If someone hits ctrl+f / cmd+f, it will only return results for visible records. Anyone have a suggestion on how to handle this? For now I'm displaying a warning to the user when they hit ctrl+f/cmd+f: "Note that only visible records will be searched with the native browser find. Use the search box provided instead." (I provided a search box above react-window that searches the dataset.)
Any other recommendations?
In all projects are worked on we built custom filters or search fields near infinite lists.
For now, you could override CMD+F and implement custom search using a library like js-worker-search. (I've done this before for apps built with react-virtualized). It won't handle the case where people choose "find in page" from the browser toolbar though.
Google is working on a proposal for this though- (find in page for virtual scrollers). There are a couple of related projects:
Basically the proposed API is that content could be rendered in a locked/invisible mode- (so a lot more efficient for the browser) but still be searchable using the native search- then JS would get an "activation" event right before the browser scrolled to the content, so it would have time to tweak it.

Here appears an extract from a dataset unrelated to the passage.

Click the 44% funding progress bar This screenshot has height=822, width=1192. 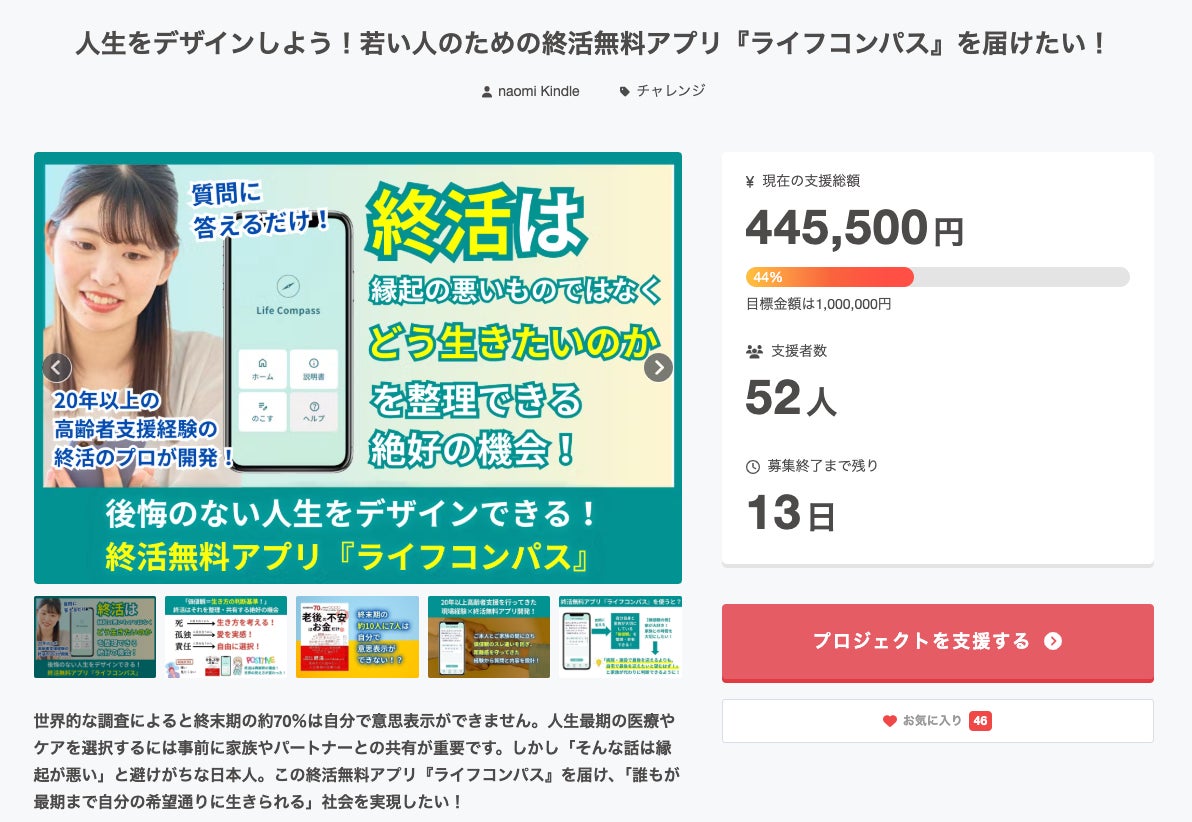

Not sure yet how this makes sense for projects like react-window as there would still be a lot of overhead to render everything (in React) or even to fetch all of the data necessary to render it. For now, I think some client search solution will still be important.

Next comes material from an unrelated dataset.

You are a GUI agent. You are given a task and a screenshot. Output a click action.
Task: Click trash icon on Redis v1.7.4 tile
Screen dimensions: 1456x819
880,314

I've been chatting with some of the folks at Google about these APIs and doing some experimentation with them. This is a space I'm really interested in :smile:
Going to close this for now btw since it's not really an actionable issue.
Excellent, thanks for the thoughtful and quick response @bvaughn! And thanks for all your hard work on this. React-window blew people's mind here in the office. Our customers love it. 馃憤
That's nice to hear. Thank you!
In the past, I've solved this by rendering a placeholder for each item/row that contains just the contents of the row but hidden from view (so rendering is super lightweight, effectively a container node and text inside). That way, cmd+f still jumps down the page to ~the right place and the real item/row/cell (and everything around it in the viewport) gets rendered.
I'm not sure if react-window has enough API coverage to do something similar, but I'm planning to play around with this today.
I'm not sure if react-window has enough API coverage to do something similar
It doesn't really. Not without kind of abusing/circumventing the API in a way that I'm not sure I would recommend.
@holic did you manage to implement this?
I like the idea of virtualization but the way it breaks cmd+f is confusing to users and leads to misinterpreting the data
(cmd+f AT -> 0 results -> "The AT entry is not in the table, therefore we have not shipped anything to Austria").